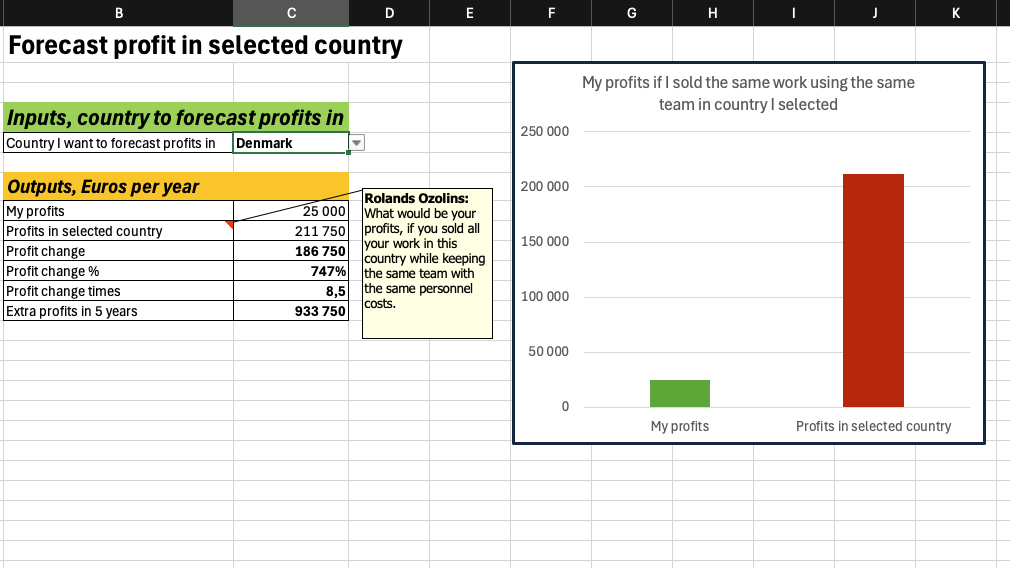Select the 211 750 value cell
This screenshot has width=1010, height=568.
click(x=291, y=231)
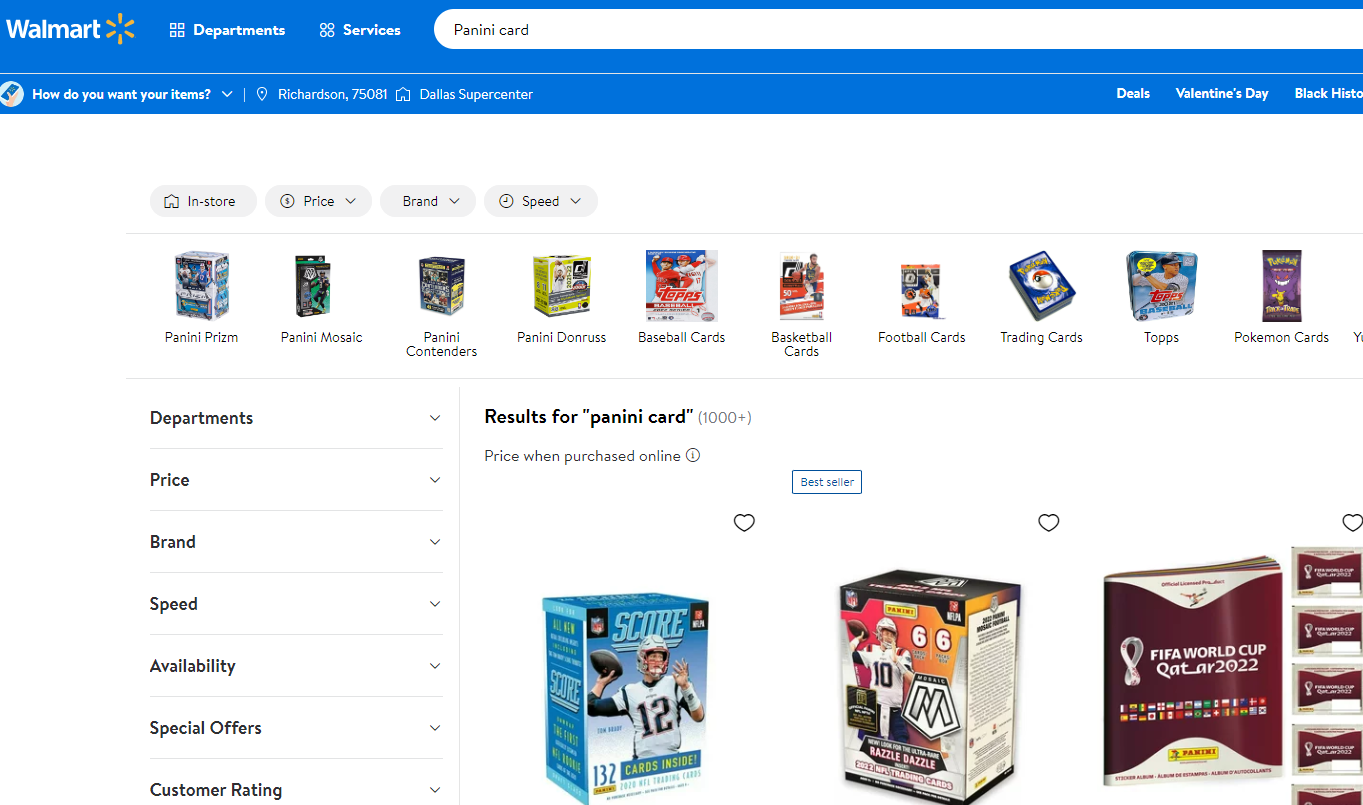1363x805 pixels.
Task: Expand the Special Offers sidebar section
Action: (x=296, y=728)
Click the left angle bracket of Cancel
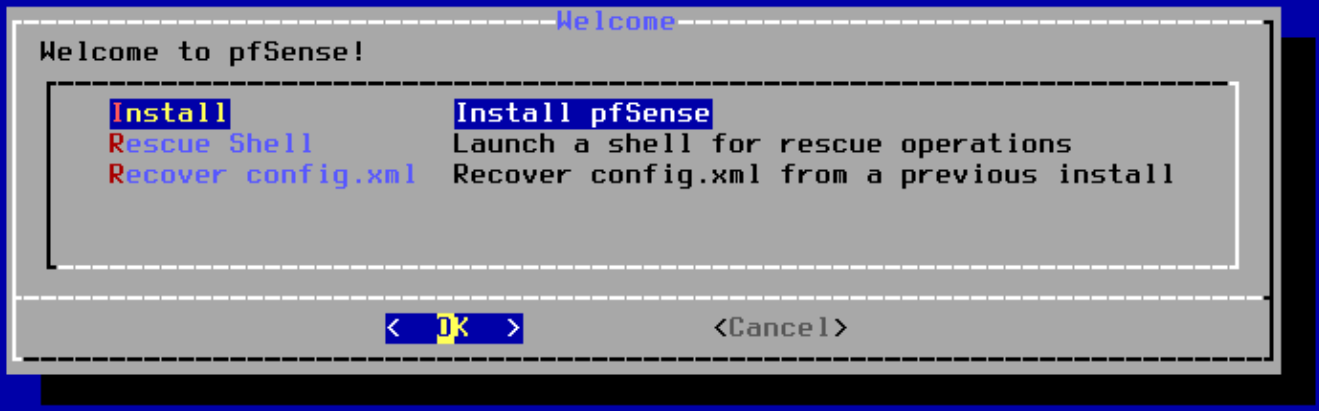The image size is (1319, 411). 720,327

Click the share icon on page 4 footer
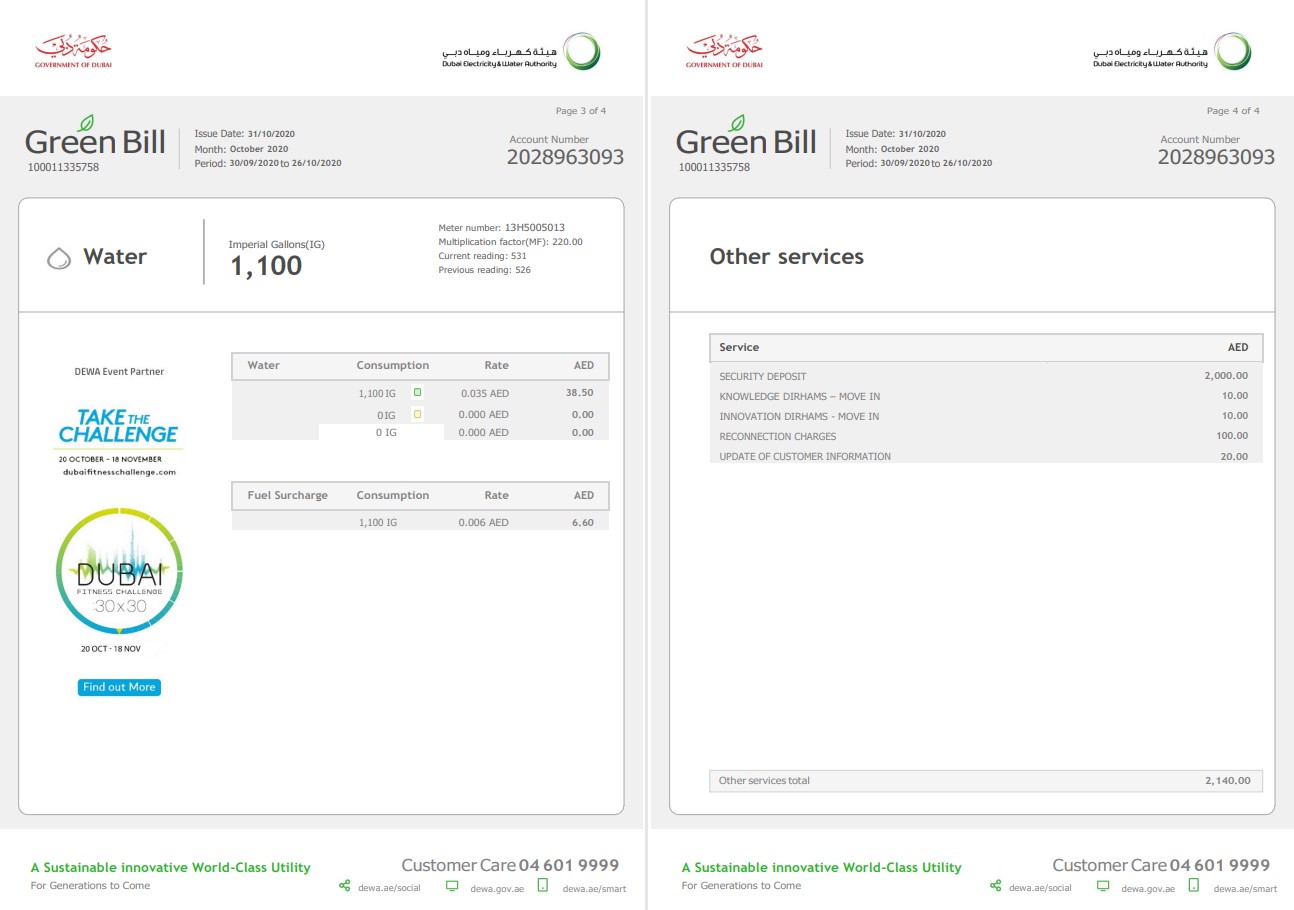click(995, 886)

————

Exercise requirements ▸ Transcribe exactly, and only, the lines from the line with "Click the left angle bracket of Cancel" through the last line of the records, inclusive; the pictures do not belong in the copy.

Solution ▸
Click the left angle bracket of Cancel
The image size is (1319, 411). 720,327

Click the share icon on page 4 footer
click(995, 886)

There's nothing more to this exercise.